On pointe sagement à l’usine des poésies macabres pour public décédé

Ouvrez vos partitions page 1 : oraison funèbre

Page 2 : Récitation lugubre

page 3 : des hymnes pour nos corps au rabais

J’ai l’impression d’écrire chaque jour des livres de rimes parfaites

A faire sourire tes seins

Qui trouveraient la formule magique pour nous maintenir vivantes.

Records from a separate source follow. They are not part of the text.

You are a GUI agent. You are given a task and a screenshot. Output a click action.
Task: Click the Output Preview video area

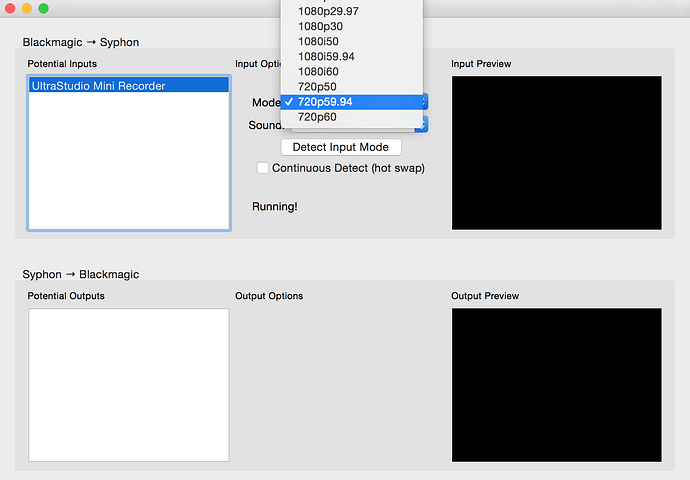[x=556, y=385]
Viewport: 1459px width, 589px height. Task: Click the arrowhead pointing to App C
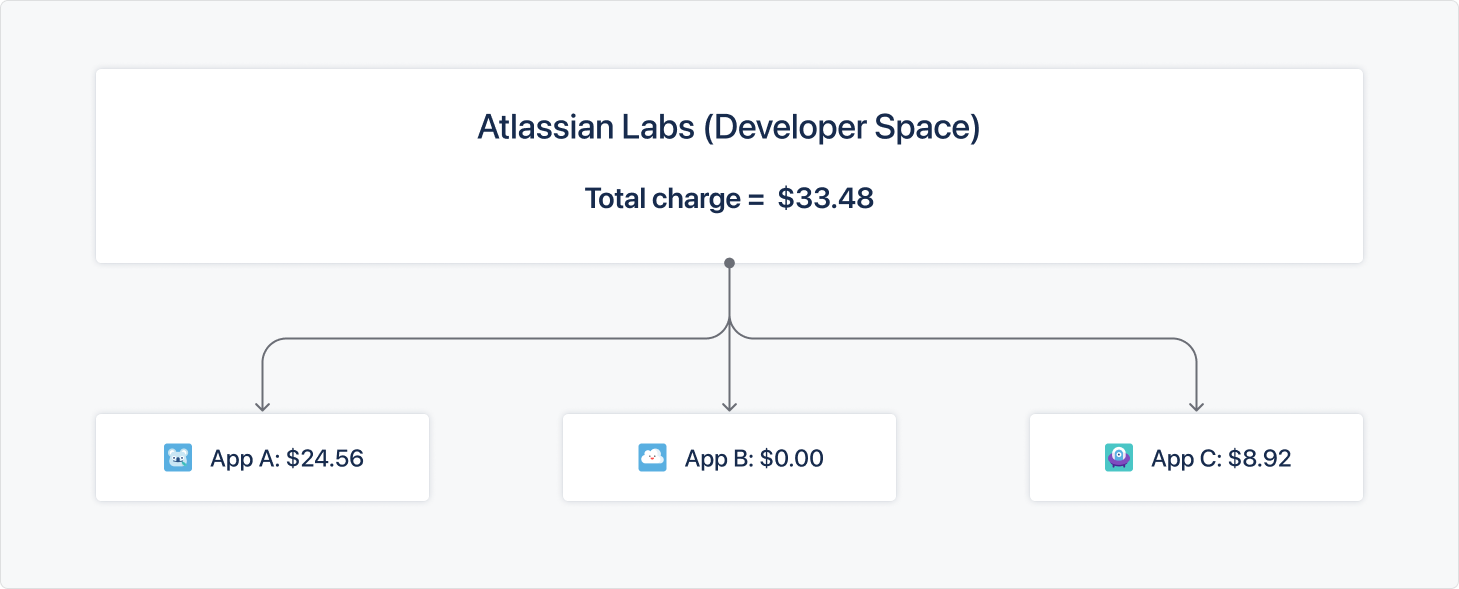(1196, 406)
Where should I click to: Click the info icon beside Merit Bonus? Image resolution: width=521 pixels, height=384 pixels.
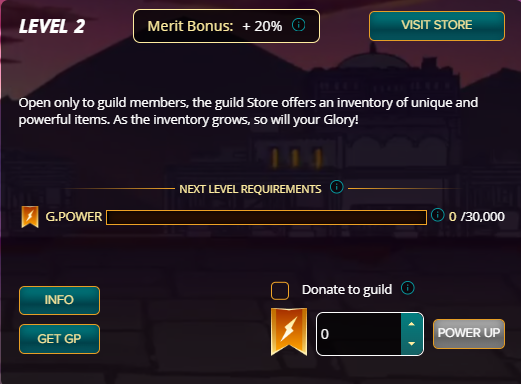(x=298, y=25)
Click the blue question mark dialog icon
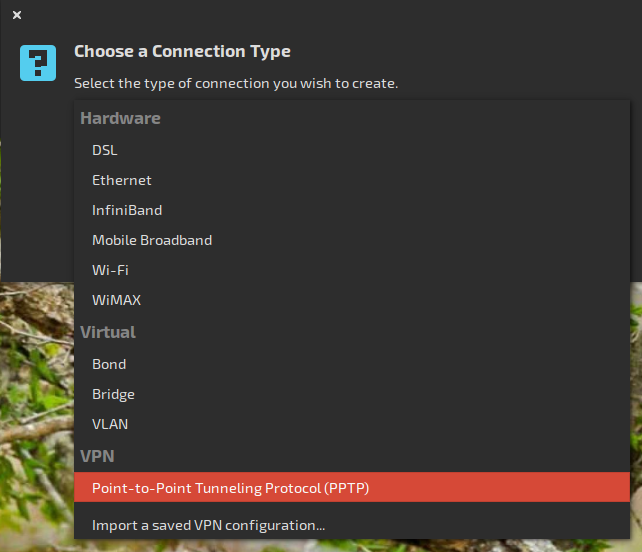Viewport: 642px width, 552px height. [x=38, y=62]
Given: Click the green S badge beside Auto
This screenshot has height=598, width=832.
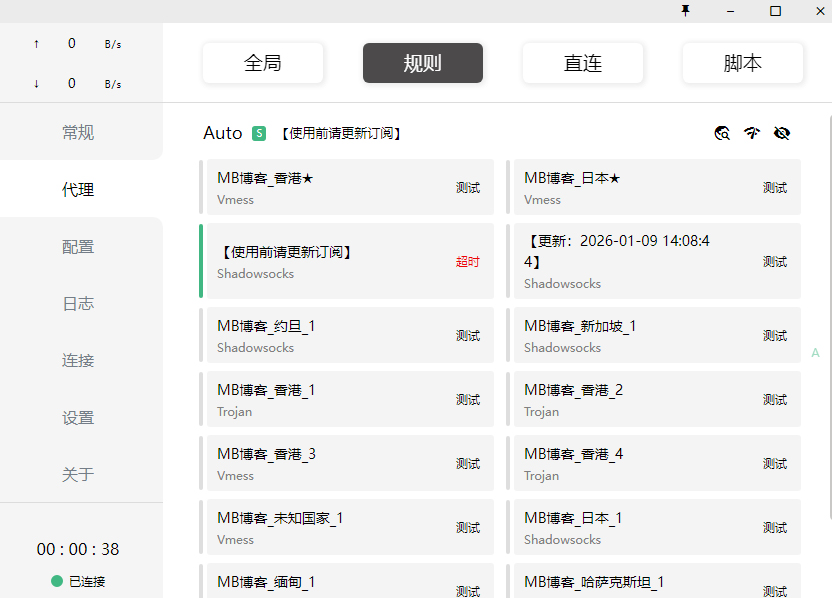Looking at the screenshot, I should (x=259, y=133).
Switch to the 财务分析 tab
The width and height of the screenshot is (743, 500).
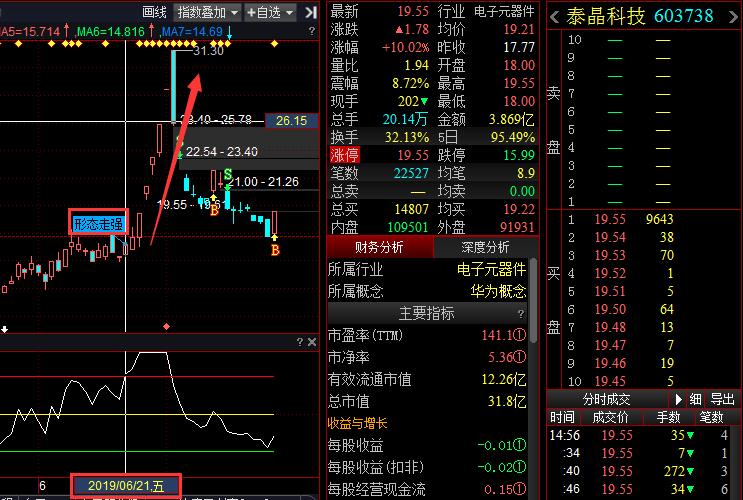click(x=378, y=247)
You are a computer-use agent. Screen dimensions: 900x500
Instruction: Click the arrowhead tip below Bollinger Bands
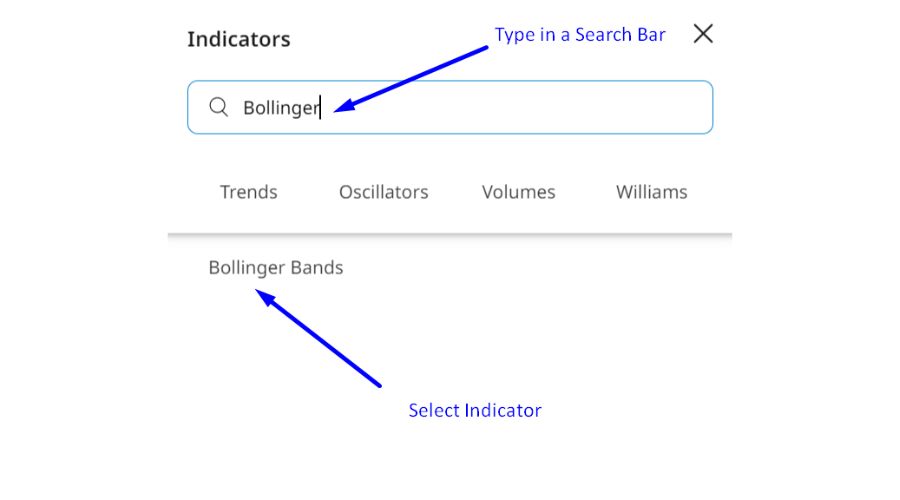click(259, 292)
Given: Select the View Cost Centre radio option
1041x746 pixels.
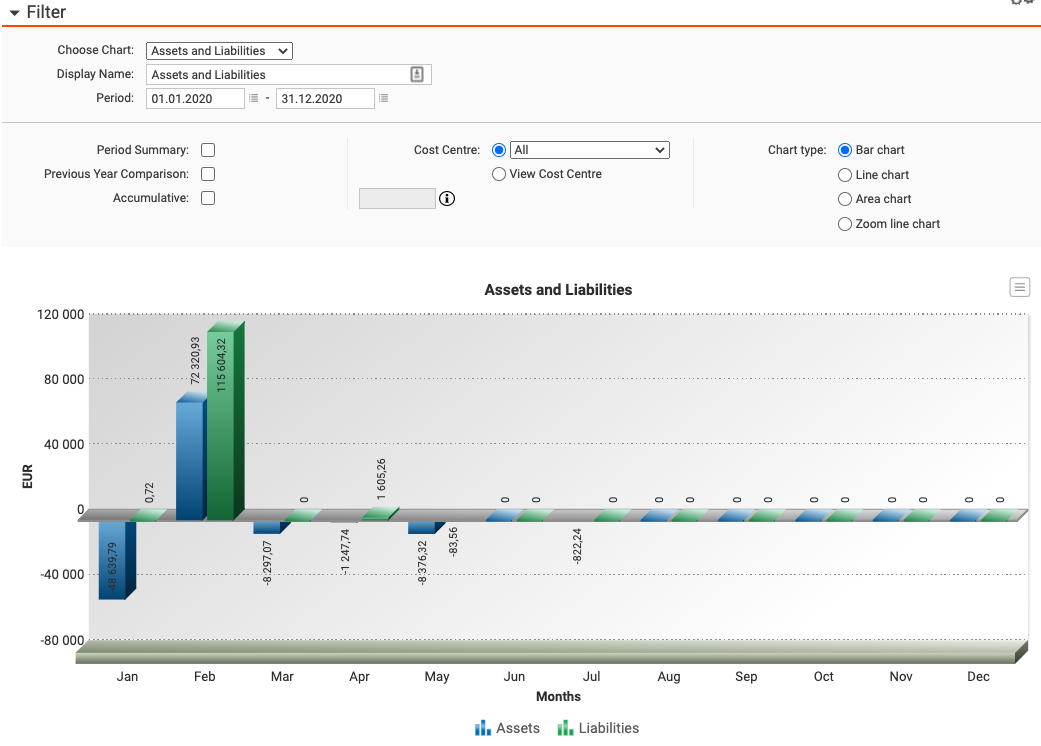Looking at the screenshot, I should pyautogui.click(x=499, y=174).
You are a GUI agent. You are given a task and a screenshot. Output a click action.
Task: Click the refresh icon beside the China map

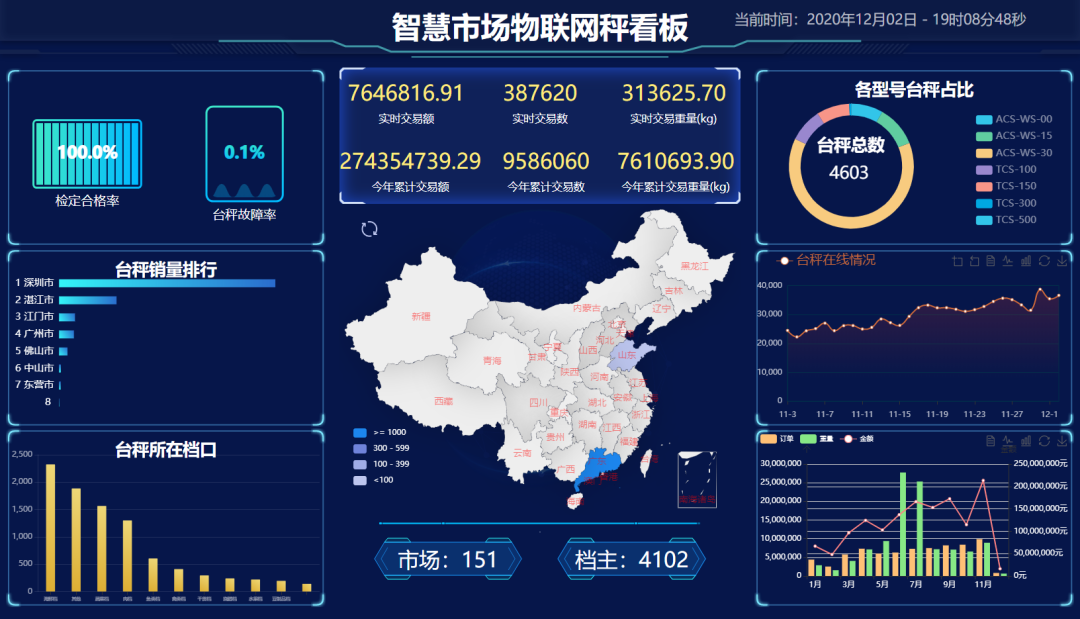tap(370, 228)
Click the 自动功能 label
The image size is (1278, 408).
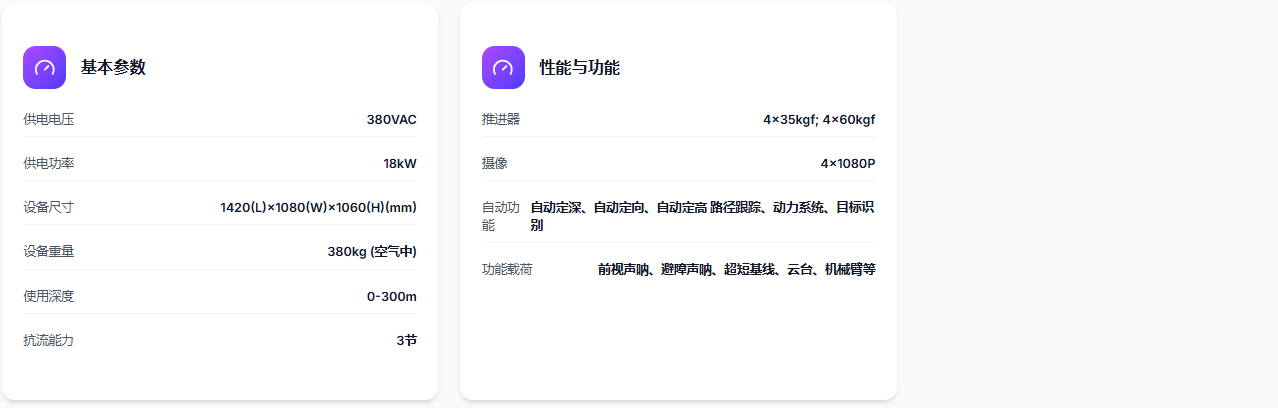[x=501, y=216]
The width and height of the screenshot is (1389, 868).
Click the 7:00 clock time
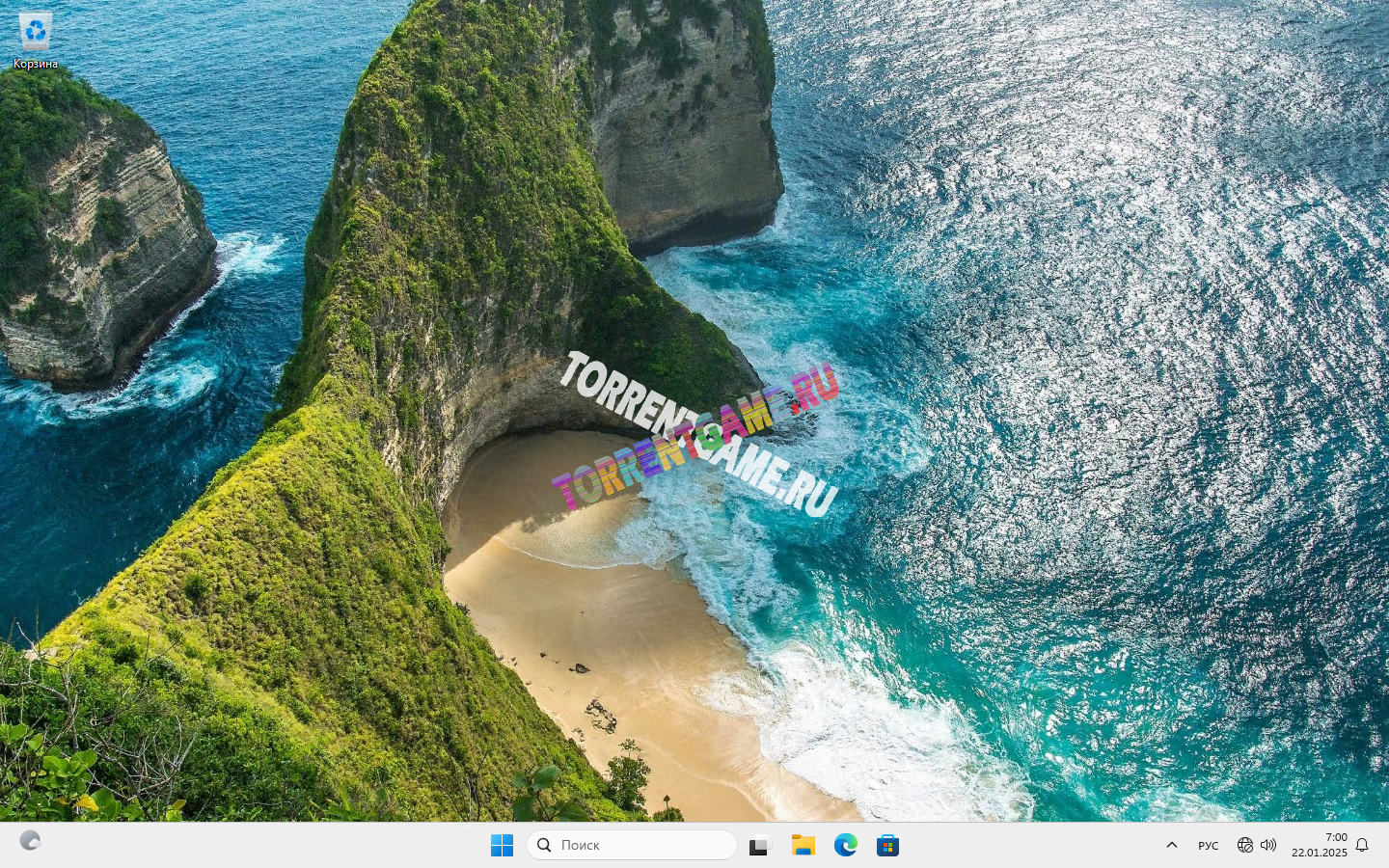[1336, 837]
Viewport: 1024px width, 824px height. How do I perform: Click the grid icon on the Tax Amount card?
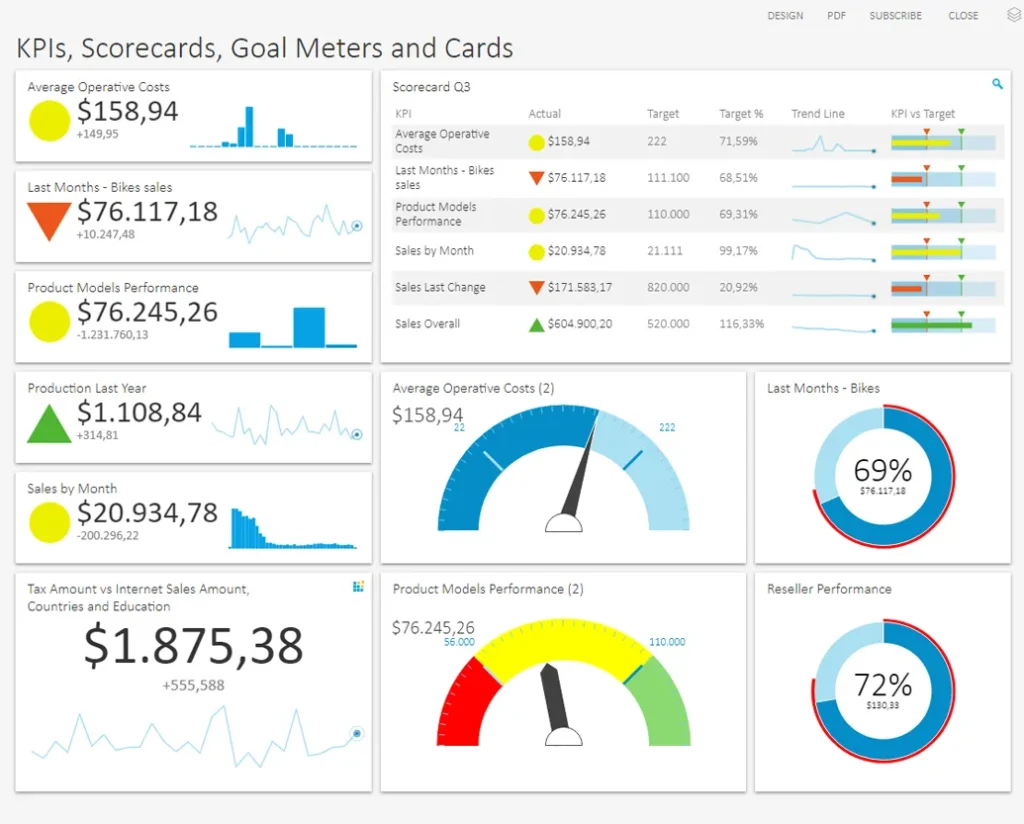(358, 587)
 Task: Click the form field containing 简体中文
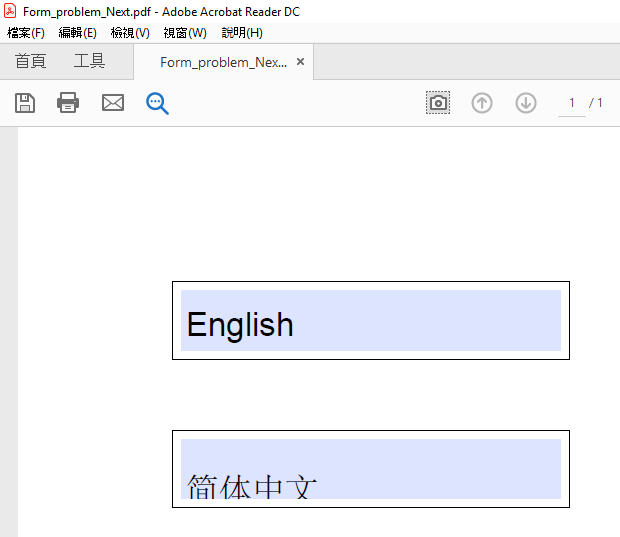click(370, 469)
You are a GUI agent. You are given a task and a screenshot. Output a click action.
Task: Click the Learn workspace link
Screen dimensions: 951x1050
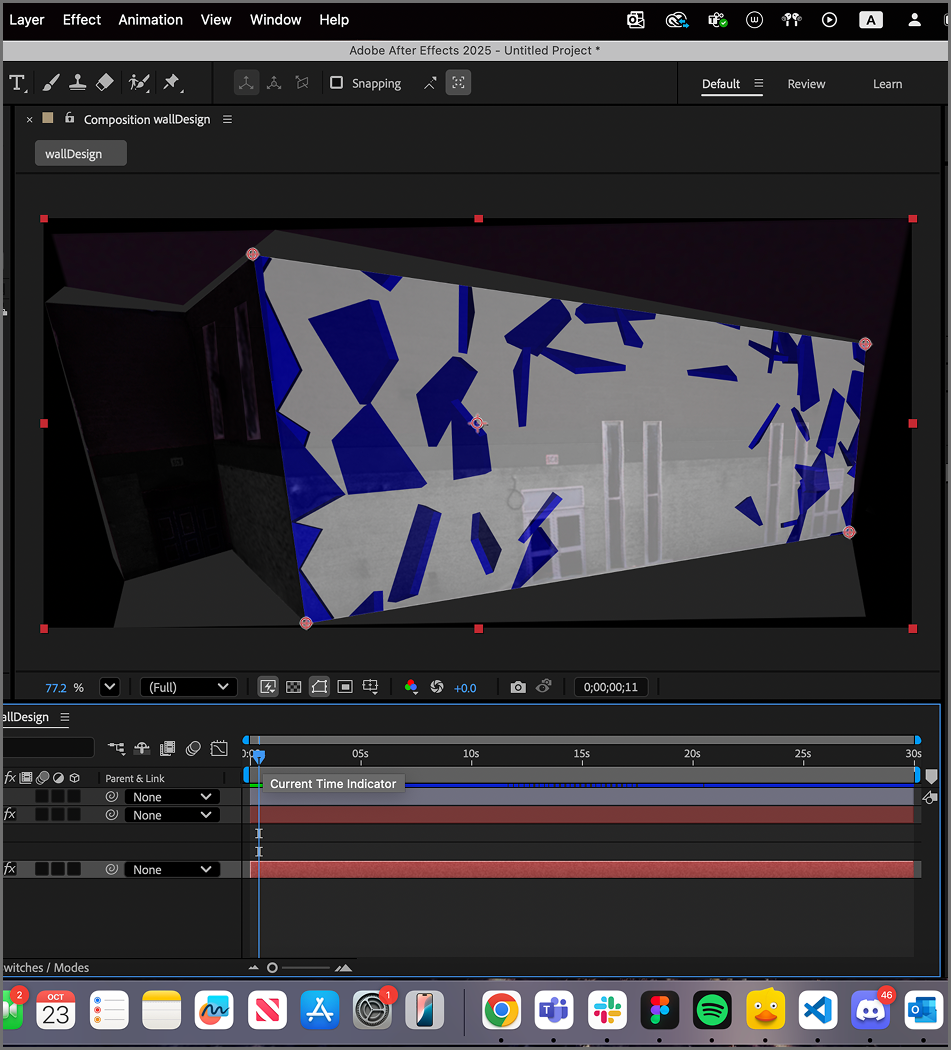click(887, 84)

Mais ce matin sur ma joue, encore un cadavre

Et aucun chants

Aucun psaume

Pas un cantique ne t’ont gardée près de moi alors

J’ai déchiré les poèmes qui ne t’ont pas connue

Plus un mot

Si je n’en trouve pas un pour t’attendrir

 

Nous connaissons toutes cette prose :

Elle s’appelait comment ?

Elle avait quel âge ?

Nous répétons toutes ces deux pauvres vers :

Qui fera son été ?

Qui passera l’hiver ?

Je ne sais pas comment vous dire

En plein soleil

J’ai peur de sentir la charogne

 

Belle

Soit belle

Il faut qu’on soit belle

Il faut que vous soyez bien belles

Moi ? est-ce que j’ai envie d’être belle moi ?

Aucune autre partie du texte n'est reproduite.